Hmmm... the notion of Pareto optimality is driving political tactics (about what voting method to back)? I know what it means, and it seems strange to me. This suggests that a specialized economic term was used as a motivation for a tactical political decision.
CES was originally a research-based organization, but recently shifted to advocating Approval Voting and trying to get it implemented. (I think they should rename as the Center for Approval Voting.)
Their forum and Google Group for discussion of voting systems were good resources, but are now being shut down
Funny enough, Washington wasn't a fan of parties. The argument against them is that they encourage lazy voting. Sure, there are advantages in that a party will help summarize a list of policies, but the disadvantage is tribalism. I think in modern day we don't have the same need for policy hinting (what parties give) because every major politician lists all their policies and positions on their campaign websites. 50 years ago this would be a logistical nightmare.
That said, if we adopted something like score or STAR I don't think there would be any problem with parties, nor would they be destroyed. You still get the advantages of pooling resources. Have a strong preference for members of the hippo party? You can donate and campaign for them even while you hash out which candidate best represents the coalition of people at the time. Think the hippo party played dirty and kicked out your favorite candidate Salamander-Gibbon Yack but really don't like the opposing party Tree Trunks? You can still vote your favorite person and not have any determent (system is monotonic). This actually gives less power for the hippo party to determine for you which is your preferred candidate.

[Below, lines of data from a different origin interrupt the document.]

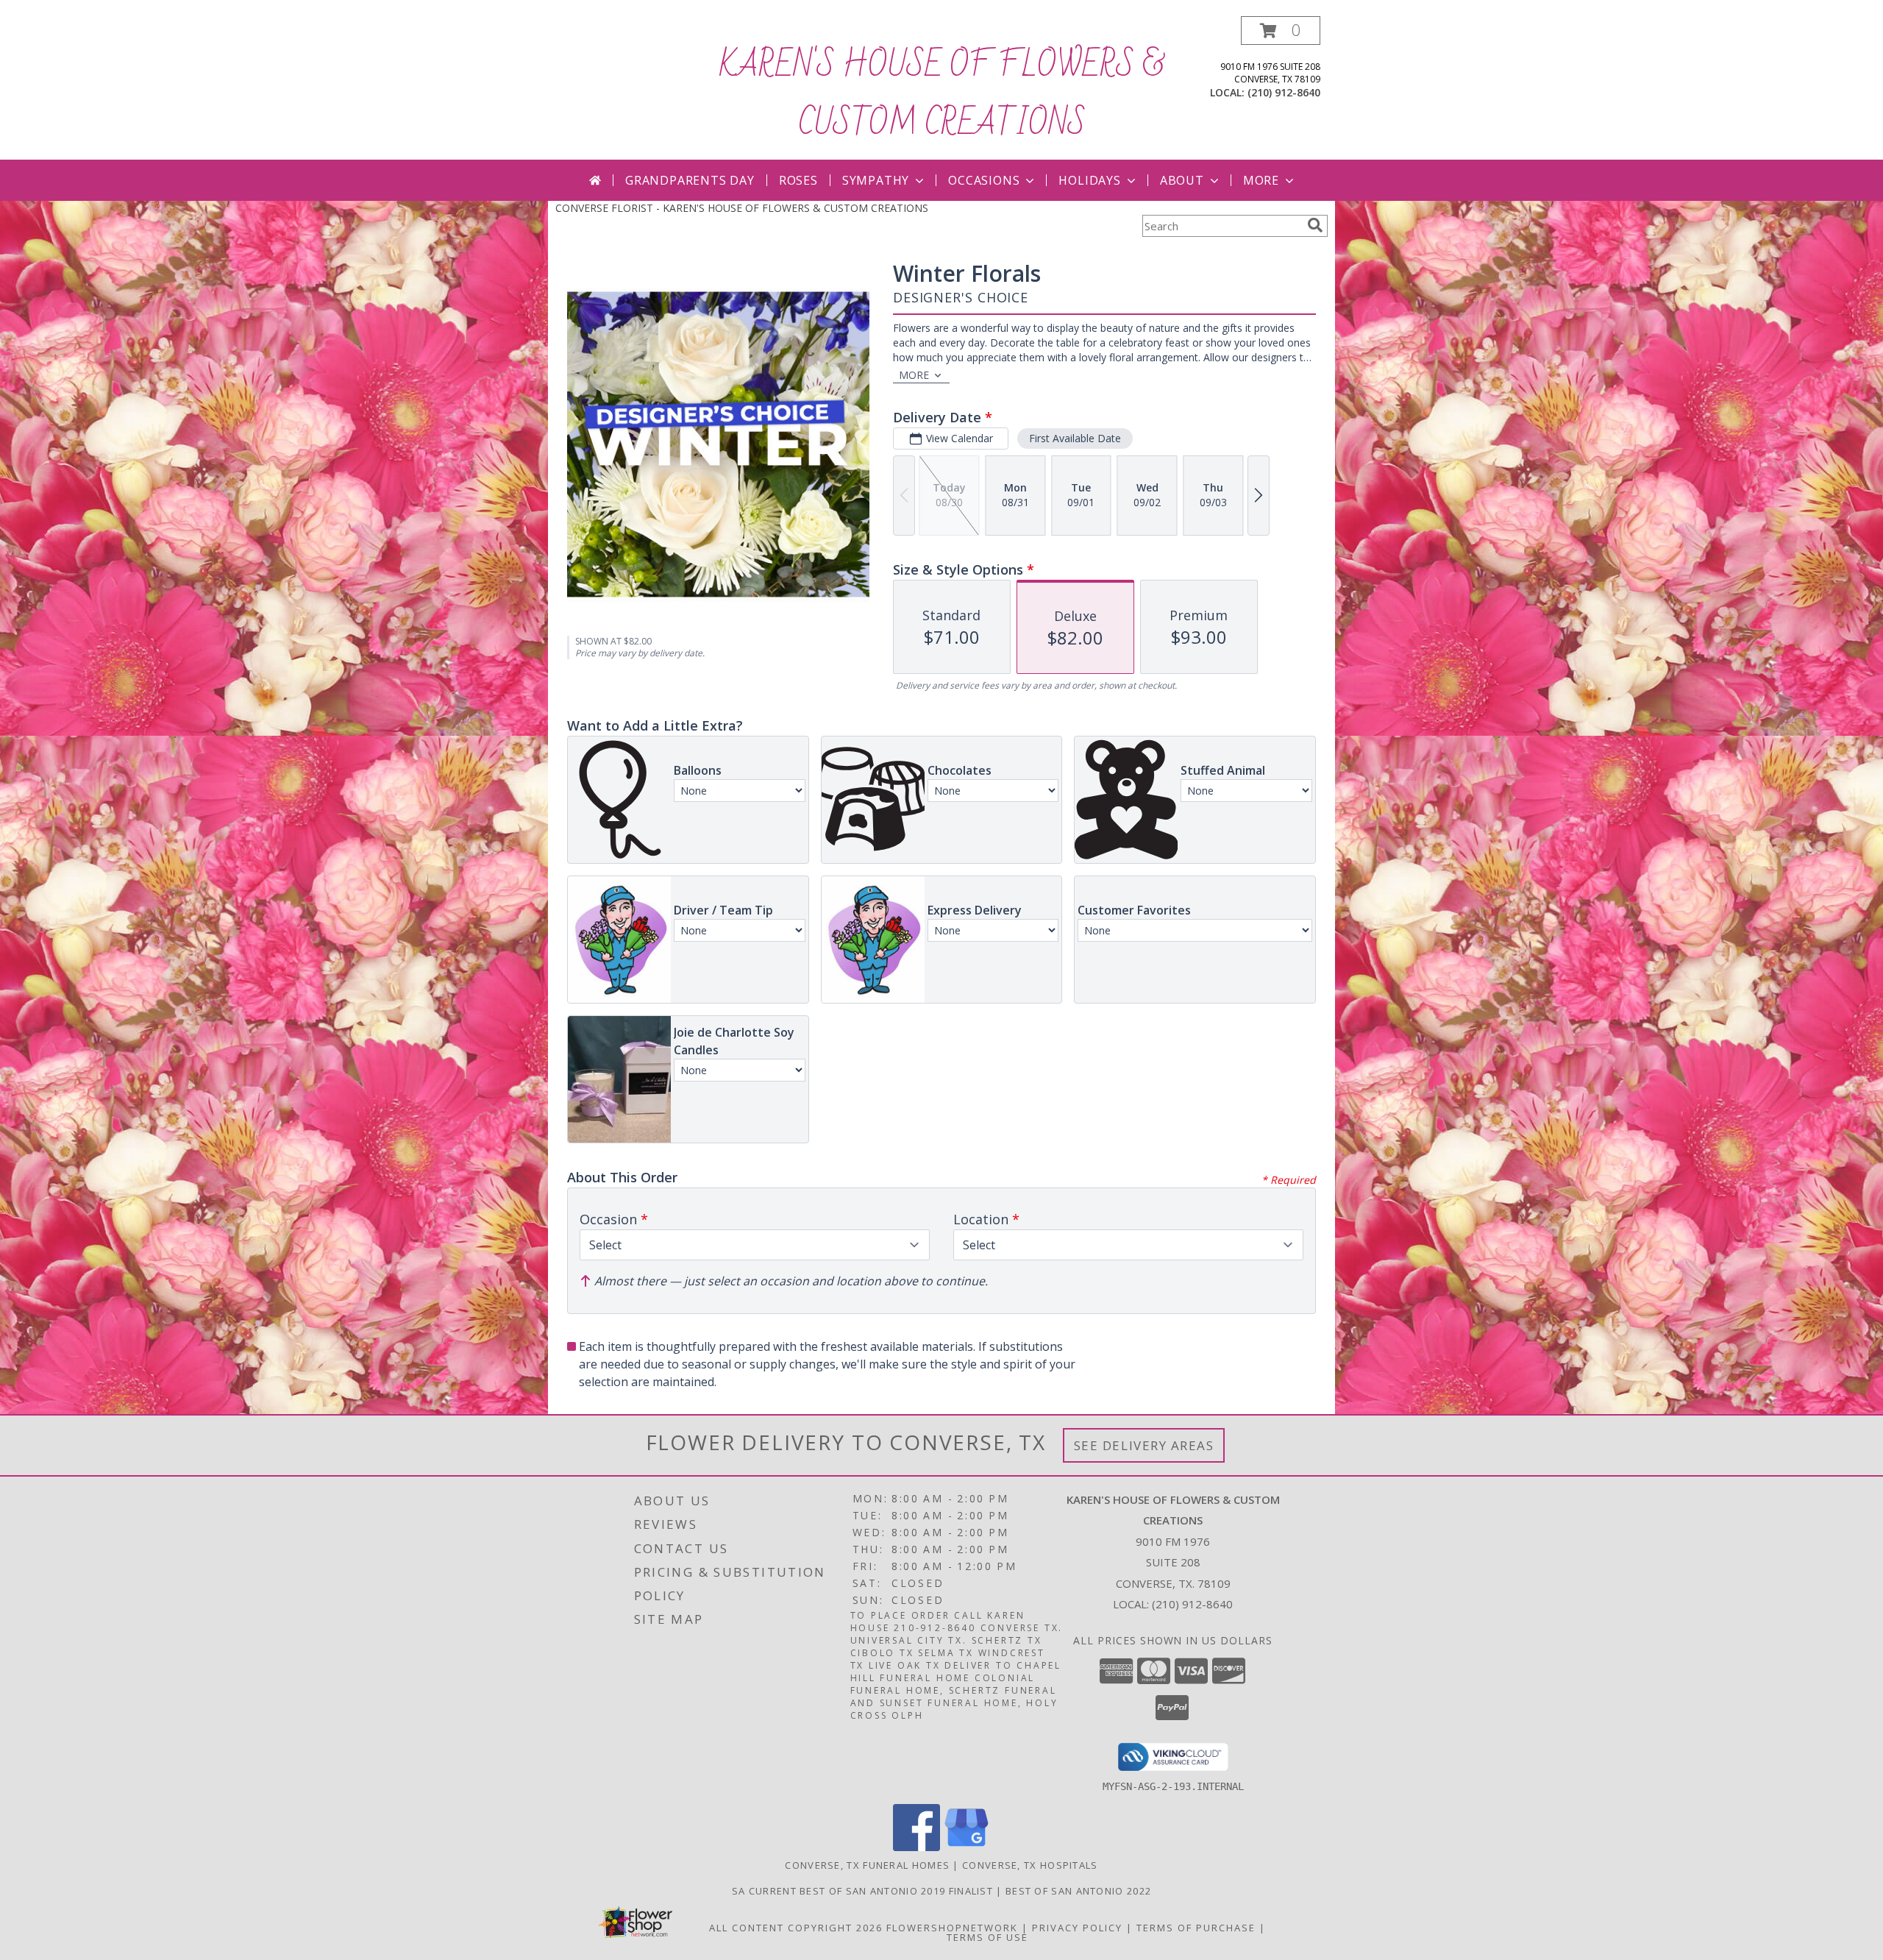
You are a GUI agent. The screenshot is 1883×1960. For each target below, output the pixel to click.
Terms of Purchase (1196, 1927)
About (1182, 180)
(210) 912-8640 (1283, 92)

Better yet, you get a lot of information! So even if the hippo party's leading candidate wins but you find that Salamander-Gibbon Yack was an extremely close second then the hippo party will have to update their policies (hopefully). By rating, instead of ranking, candidates you have a substantially more expressive ballot and we can data mine and learn from it through this expressiveness. We live in the age of big data and yet in politics we compress data to a point that is almost meaningless.
Cardinal systems won't destroy political parties, but they prevent them from controlling and manipulating the elections.

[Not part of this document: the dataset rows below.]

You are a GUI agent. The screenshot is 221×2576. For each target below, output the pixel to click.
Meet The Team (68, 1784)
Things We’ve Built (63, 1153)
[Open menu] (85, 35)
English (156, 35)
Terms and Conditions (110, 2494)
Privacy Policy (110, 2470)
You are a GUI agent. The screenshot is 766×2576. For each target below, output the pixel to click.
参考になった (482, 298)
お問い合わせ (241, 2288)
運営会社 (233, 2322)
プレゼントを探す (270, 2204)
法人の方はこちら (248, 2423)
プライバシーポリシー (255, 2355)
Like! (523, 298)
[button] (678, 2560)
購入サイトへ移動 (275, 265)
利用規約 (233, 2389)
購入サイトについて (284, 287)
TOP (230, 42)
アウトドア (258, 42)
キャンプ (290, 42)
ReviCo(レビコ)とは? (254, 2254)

We had political parties long before we had primaries. Presidential primaries were only introduced in the 1970s. Primaries for state office were introduced in the 1890s, died out, and were introduced again in the 1920s.
But we had parties going basically back to the beginning of the country, and the current two parties crystallized during the 1850s -- long before primaries. Primaries were introduced as a way of reducing the power of party bosses over the parties.
Good. Breaking up the duopoly of US parties with deeply calcified sets of positions and constituents in favor of a more flexible set of platforms (that may or may not overlap with others on various concerns) could lubricate the government (especially the legislature) into operating based on policies and priorities that more accurately represent the majority view on any given topic.
> Approval voting has the best balance between simplicity, fairness, and certainty.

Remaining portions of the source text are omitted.